I encountered an ancient problem during one of my ExpertExpress engagements:
- Customer network is split into two autonomous systems (core and access);
- Links within access network are way slower than links within core network;
- Customer would like to have optimal core-to-access traffic flow.
Challenge: what’s the simplest possible configuration to get it done?
The big picture
Here’s the simplified network diagram:
Links within the access network (A1 to A2, for example) are way slower than parallel links within the core network (C1 to C2) if they exist at all. Traffic sent from core network into the access network should therefore use the optimal egress point. For example, traffic sent to E1 should be sent through A1 and not A2 or A3.
As we have parallel EBGP sessions between the autonomous systems, MED is the best tool for the job (assuming the core network doesn’t use local preference), but how do you set MED on the access network routers?
In a simple IP network, you could redistribute access network IGP prefixes into BGP on the routers connecting access AS to core AS (A1…A3). IGP cost would be automatically copied into MED. Mission accomplished.
Unfortunately, this customer uses L3VPN, and the user prefixes are advertised into BGP as VPNv4 prefixes on the PE routers (E1 … E3 in our diagram). Setting MED at that point makes no sense.
Getting It Done
What we need is a way of indicating the cost of transit from A1…A3 to E1…E3 with the MED attribute set on A1…A3. Ideally, we’d have a mechanism to copy IGP cost toward the BGP next hop into MED attribute, only I haven’t found one in Cisco IOS (that the customer is using). If I missed something, please write a comment.

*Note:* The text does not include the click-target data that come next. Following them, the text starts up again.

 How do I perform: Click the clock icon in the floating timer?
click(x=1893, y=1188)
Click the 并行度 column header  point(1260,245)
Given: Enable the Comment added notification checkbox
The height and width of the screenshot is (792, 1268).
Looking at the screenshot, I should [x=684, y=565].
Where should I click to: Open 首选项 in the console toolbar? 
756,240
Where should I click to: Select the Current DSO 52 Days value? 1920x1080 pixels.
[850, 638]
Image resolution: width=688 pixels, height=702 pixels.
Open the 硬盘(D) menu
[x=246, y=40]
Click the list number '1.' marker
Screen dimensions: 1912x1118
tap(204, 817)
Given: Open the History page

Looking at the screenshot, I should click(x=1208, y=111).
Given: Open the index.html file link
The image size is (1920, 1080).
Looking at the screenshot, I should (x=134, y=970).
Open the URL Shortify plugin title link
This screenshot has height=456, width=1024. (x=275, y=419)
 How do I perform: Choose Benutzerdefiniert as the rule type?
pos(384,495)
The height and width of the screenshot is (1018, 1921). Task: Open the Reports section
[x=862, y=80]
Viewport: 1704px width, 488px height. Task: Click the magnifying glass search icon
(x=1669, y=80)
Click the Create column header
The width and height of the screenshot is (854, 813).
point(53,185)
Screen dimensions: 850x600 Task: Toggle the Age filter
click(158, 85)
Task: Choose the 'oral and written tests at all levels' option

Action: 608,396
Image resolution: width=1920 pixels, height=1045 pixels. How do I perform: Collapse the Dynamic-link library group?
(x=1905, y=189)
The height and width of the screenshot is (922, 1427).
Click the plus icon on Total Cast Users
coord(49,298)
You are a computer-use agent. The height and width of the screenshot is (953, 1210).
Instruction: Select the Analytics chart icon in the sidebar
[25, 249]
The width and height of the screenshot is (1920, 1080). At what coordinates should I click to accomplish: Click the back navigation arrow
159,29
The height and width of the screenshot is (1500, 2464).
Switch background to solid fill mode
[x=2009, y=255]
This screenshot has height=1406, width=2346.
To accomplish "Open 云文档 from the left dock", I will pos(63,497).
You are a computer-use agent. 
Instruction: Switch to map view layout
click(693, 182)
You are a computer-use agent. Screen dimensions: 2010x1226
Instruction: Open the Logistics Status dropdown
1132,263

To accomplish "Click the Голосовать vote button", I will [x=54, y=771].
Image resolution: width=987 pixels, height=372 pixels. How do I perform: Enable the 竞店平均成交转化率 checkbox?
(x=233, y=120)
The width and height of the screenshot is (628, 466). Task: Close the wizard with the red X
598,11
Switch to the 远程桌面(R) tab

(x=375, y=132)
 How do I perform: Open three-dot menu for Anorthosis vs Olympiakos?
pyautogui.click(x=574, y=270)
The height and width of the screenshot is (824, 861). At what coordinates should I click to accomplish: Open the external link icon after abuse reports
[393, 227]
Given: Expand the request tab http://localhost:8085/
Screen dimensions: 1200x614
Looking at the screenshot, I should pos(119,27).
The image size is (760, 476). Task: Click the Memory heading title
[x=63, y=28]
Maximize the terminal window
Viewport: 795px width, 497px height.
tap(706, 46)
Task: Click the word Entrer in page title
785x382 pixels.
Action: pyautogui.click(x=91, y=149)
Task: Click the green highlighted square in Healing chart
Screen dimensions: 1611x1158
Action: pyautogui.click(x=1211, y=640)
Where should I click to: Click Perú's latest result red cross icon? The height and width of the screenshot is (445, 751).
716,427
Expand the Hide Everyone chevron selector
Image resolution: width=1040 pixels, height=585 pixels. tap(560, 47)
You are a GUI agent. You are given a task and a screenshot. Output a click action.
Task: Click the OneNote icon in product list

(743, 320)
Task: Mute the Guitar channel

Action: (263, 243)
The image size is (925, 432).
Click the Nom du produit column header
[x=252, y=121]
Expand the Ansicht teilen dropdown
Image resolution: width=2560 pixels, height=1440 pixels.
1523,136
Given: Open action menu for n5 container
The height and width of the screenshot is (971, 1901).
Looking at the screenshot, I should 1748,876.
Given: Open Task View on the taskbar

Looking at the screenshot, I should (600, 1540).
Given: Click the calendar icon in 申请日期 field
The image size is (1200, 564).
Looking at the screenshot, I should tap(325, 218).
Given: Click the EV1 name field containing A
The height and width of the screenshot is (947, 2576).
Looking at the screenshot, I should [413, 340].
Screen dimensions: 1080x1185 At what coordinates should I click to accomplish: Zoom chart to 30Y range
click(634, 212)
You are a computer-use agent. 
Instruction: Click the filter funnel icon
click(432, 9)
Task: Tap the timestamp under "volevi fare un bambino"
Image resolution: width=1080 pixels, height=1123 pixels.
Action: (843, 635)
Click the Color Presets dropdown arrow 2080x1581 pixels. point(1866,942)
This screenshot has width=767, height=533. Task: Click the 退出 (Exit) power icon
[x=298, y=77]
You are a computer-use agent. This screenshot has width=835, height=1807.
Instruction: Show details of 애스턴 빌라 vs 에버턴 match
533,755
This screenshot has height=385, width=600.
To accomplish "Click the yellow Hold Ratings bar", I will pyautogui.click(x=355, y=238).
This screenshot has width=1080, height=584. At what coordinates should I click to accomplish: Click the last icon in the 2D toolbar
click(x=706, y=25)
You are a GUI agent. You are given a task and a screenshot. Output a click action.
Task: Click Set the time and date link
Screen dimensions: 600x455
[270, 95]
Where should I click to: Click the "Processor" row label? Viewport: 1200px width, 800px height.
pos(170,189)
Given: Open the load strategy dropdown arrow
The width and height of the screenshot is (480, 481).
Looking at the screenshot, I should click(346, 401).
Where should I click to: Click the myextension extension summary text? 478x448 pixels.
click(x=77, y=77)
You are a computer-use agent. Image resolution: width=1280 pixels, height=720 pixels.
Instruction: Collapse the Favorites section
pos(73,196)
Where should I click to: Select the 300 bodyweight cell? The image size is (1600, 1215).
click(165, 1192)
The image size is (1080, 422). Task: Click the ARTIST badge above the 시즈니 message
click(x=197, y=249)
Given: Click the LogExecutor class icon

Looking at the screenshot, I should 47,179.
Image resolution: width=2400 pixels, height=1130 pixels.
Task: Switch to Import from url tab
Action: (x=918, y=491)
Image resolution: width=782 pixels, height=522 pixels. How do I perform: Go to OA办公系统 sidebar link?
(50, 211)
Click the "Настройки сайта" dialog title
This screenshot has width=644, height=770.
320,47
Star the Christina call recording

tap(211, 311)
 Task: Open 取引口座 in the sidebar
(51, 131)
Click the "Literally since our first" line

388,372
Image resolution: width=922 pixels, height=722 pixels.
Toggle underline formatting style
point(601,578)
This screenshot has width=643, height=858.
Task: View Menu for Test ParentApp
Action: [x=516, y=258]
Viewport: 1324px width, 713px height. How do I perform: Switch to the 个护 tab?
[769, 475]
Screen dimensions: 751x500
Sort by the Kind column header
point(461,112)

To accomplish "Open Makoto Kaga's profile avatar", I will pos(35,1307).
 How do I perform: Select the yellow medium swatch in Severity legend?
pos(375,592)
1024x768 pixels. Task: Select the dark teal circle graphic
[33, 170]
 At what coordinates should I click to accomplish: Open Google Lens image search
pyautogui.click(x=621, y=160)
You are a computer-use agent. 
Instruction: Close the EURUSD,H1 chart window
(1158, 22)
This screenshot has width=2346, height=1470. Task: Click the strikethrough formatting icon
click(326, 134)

Alternatively, one could tag routes originated on E1…E3 with BGP communities and use route maps on A1…A3 to set MED values based on those communities, but that seems clunky.
Finally, one could use an SDN controller as a route reflector and set desired MED values on the SDN controller… only I’m not aware of an SDN controller that would be doing that.
Anything else I’ve missed apart from using a single IGP and next-hop-unchanged which is a nonstarter? Feedback highly appreciated!